Zunächst entschied das Oberlandesgericht Wien, "Spiritus Rector" sei eine rufschädigende Tatsachenbehauptung und keine politische Bewertung und sprach S. 3000 Euro Entschädigung zu. Im Zivilverfahren sah das OLG Wien die Entscheidung des Medienstrafgerichts als bindend.

Der Europäische Gerichtshof räumte zwar ein, dass es in dem Artikel um die Rolle eines Politikers im Kontext einer Bespitzelungsaktion geht und dies jedenfalls eine Frage des öffentlichen Interesses ist. Ebenso, dass S. in seiner Funktion als Politiker jedenfalls eine weiterreichende Kritik als eine Privatperson gefallen lassen müsse. Aber der Drei-Richter-Senat schloss sich dem Befund der österreichischen Gerichte an, dass der Vorwurf des "Spiritus Rector" einer Bespitzelungsaktion im Zusammenhang des Artikels kein Werturteil, sondern eine Tatsachenbehauptung sei, wonach S. Druck auf Journalisten zu ihrer Berichterstattung über die Kabeg ausgeübt und bei der Bespitzelung eine aktive Rolle gespielt habe.

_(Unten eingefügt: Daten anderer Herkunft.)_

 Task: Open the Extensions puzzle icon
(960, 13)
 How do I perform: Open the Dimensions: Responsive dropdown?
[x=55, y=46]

Windhager: Einschränkung der Pressefreiheit

Die Auslegung des vielseitigen Begriffs "spiritus rector" im Gesamtkontext als Tatsachenbehauptung, kommt unerwartet , sagt Medienanwältin Maria Windhager, die den STANDARD in den Verfahren vertreten hat. Bisher hat der EGMR solche Äußerungen als politisches Werturteil für zulässig erkannt, für die gar kein Wahrheitsbeweis verlangt werden darf. Das Abweichen von dieser ständigen Rechtsprechung bedeute eine massive Einschränkung der Meinungsäußerungs- und Pressefreiheit, erklärt Windhager. (red, 24.11.2017)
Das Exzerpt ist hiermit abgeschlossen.